Cancer statistics at a glance (from the cancer.gov website)
- In 2016, an estimated 1,685,210 new cases of cancer will be diagnosed in the United States and 595,690 people will die from the disease.
- The most common cancers in 2016 are projected to be breast cancer, lung and bronchus cancer, prostate cancer, colon and rectum cancer, bladder cancer, melanoma of the skin, non-Hodgkin lymphoma, thyroid cancer, kidney and renal pelvis cancer, leukemia, endometrial cancer, and pancreatic cancer.
- The number of new cases of cancer (cancer incidence) is 454.8 per 100,000 men and women per year (based on 2008-2012 cases).
- The number of cancer deaths (cancer mortality) is 171.2 per 100,000 men and women per year (based on 2008-2012 deaths).
- Cancer mortality is higher among men than women (207.9 per 100,000 men and 145.4 per 100,000 women).
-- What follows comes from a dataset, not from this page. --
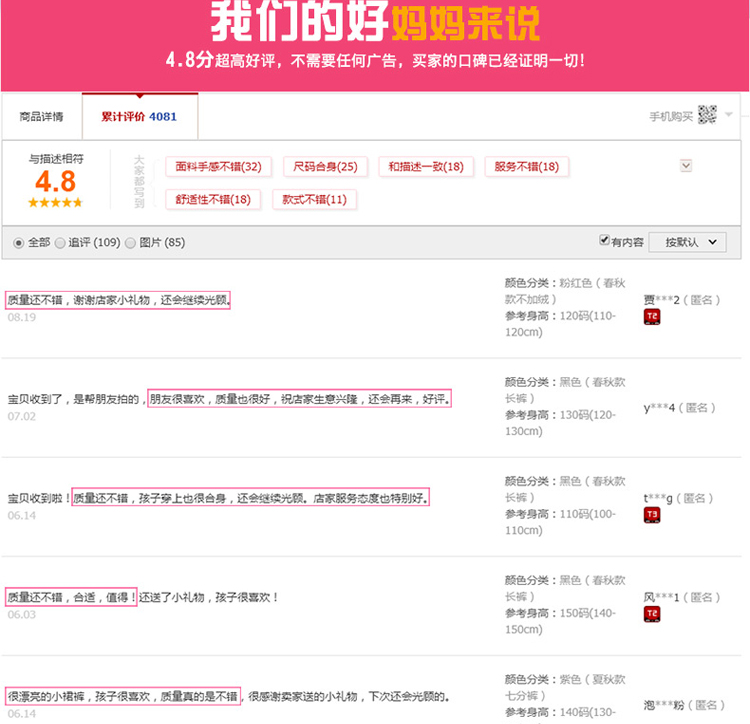Select the 全部 radio button
The width and height of the screenshot is (750, 724).
coord(19,242)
It is highest in African American men (261.5 per 100,000) and lowest in Asian/Pacific Islander women (91.2 per 100,000). (Based on 2008-2012 deaths.)
- The number of people living beyond a cancer diagnosis reached nearly 14.5 million in 2014 and is expected to rise to almost 19 million by 2024.
- Approximately 39.6 percent of men and women will be diagnosed with cancer at some point during their lifetimes (based on 2010-2012 data).
- In 2014, an estimated 15,780 children and adolescents ages 0 to 19 were diagnosed with cancer and 1,960 died of the disease.
- National expenditures for cancer care in the United States totaled nearly $125 billion in 2010 and could reach $156 billion in 2020.
There is a great chance that either you, someone in your family, a co-worker or a friend will be diagnosed with cancer within your lifetime. Most people already know someone who has been diagnosed. Some survive and get rid of cancer, but a lot of people don’t make it. That is just the reality of this disease. Cancer can be a cruel unforgiving relentless beast.
Cancer doesn’t discriminate either. Black, Caucasian, Asian, Hispanic or Indian. Young or old. Obese or in perfect shape. It doesn’t matter to cancer what or who you are.
I can remember the first time I had heard of cancer. I was a just a young boy growing up in a small town in Virginia. Our neighbors across the street would take care of myself and my sister when my parents were away. They were a nice older couple and as I recall both were frequent smokers. The husband had cancer, and as a family, we visited him frequently in the hospital. He passed away after a few visits and that was the first person I knew to pass away from cancer, but certainly not the last.
Since my initial introduction to cancer as a child, I have had a few friends/acquaintances pass away from cancer and I currently have a friend/family member battling the dreaded disease. I highly admire the courage that one must go through dealing with cancer. First the diagnosis, dealing with chemotherapy, possibly with hair loss and loss of weight. Feeling tired all of the time and still be able to do your job, or be a key member of your family is certainly admirable.
In June of 2017, a friend and father of my two nieces and one nephew, and husband to my sister passed away from Cancer at an early age. Rest in Peace, Brian Cummings. You fought a courageous battle with Cancer and you will always be remembered as a great friend, husband and father.
Inspiring stories of courage
I am always interested in reading or watching online, the stories of those who are battling cancer. What they go through is amazing and everyone should be inspired by their stories of hope and courage. Here are just a few stories that I have enjoyed reading, watching and learning more about over the years. I highly recommend reading or watching to learn more about these amazing stories of struggles with cancer.
- Dr. Paul Kalanithi – Breath Becomes Air
- Craig Sager – Living Out Loud
- Jim Valvano (Jimmy V) – ESPY speech
- Stuart Scott – ESPY speech
- Blog by Melanie – Fiveyearstolive.org.
Finding a cure for cancer
I’m not sure if there will be a cure for cancer in my lifetime or in younger generations lifetime either. I think we are getting closer though. I base this on the continued effort of researchers and medical professionals, and through efforts such as the cancer moonshot. Every effort should be made to find a cure to the dreaded “C” word and until that happens let’s all admire the other “C” word that cancer patients embody and that is courage.